## [MATERIAL SHOWN]

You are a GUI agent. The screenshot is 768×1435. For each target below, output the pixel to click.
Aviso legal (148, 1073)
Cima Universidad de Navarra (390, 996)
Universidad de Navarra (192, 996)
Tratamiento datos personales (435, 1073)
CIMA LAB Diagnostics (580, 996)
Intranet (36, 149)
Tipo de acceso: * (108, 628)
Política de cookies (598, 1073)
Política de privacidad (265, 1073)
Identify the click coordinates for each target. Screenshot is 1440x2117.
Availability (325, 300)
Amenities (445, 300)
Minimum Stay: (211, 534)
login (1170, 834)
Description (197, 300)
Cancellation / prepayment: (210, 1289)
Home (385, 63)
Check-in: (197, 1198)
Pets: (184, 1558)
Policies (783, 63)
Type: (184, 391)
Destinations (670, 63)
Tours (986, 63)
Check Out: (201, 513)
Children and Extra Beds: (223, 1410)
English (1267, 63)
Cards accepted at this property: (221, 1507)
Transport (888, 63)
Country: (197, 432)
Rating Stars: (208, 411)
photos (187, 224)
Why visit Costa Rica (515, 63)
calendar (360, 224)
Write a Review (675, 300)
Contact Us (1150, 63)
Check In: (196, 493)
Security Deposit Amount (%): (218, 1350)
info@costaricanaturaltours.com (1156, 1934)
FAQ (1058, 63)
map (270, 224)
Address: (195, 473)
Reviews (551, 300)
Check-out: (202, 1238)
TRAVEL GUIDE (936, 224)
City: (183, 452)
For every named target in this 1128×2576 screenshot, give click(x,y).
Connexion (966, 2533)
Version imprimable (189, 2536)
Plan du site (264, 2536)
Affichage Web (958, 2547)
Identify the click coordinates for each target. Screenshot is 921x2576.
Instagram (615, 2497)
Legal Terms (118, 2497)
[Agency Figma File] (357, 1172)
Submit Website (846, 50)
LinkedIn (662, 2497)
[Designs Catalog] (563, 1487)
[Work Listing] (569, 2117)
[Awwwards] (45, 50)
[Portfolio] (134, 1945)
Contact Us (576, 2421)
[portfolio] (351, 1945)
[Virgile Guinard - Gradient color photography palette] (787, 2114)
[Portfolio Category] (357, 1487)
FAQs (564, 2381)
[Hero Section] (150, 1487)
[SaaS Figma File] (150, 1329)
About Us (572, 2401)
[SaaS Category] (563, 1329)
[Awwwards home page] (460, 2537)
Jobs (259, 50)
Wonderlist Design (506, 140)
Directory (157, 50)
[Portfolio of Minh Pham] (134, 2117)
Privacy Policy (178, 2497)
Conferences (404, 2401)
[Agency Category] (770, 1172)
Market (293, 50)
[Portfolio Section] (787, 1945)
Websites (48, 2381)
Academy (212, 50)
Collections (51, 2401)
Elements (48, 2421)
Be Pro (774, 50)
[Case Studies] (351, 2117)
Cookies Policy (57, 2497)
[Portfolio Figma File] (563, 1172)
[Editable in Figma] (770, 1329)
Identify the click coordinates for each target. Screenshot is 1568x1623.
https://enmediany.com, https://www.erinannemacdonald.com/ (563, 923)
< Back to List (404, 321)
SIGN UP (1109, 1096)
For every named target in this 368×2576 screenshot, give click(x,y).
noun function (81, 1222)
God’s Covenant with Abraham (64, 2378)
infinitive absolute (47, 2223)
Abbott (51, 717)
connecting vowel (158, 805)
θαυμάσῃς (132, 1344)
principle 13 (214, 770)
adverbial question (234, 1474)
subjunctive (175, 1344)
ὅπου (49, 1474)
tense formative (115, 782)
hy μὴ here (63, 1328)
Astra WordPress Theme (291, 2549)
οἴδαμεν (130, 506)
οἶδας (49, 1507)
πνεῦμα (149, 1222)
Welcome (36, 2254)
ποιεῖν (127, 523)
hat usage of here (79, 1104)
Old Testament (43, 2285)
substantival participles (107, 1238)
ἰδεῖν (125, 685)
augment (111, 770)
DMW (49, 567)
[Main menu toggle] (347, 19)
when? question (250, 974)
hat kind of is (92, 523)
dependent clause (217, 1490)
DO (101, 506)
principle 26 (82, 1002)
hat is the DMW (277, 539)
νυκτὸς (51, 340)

## [WHAT TO WORK ON]
Count the lines in the material that contain the string "Política", and reply with the number only.

## [FULL ANSWER]
2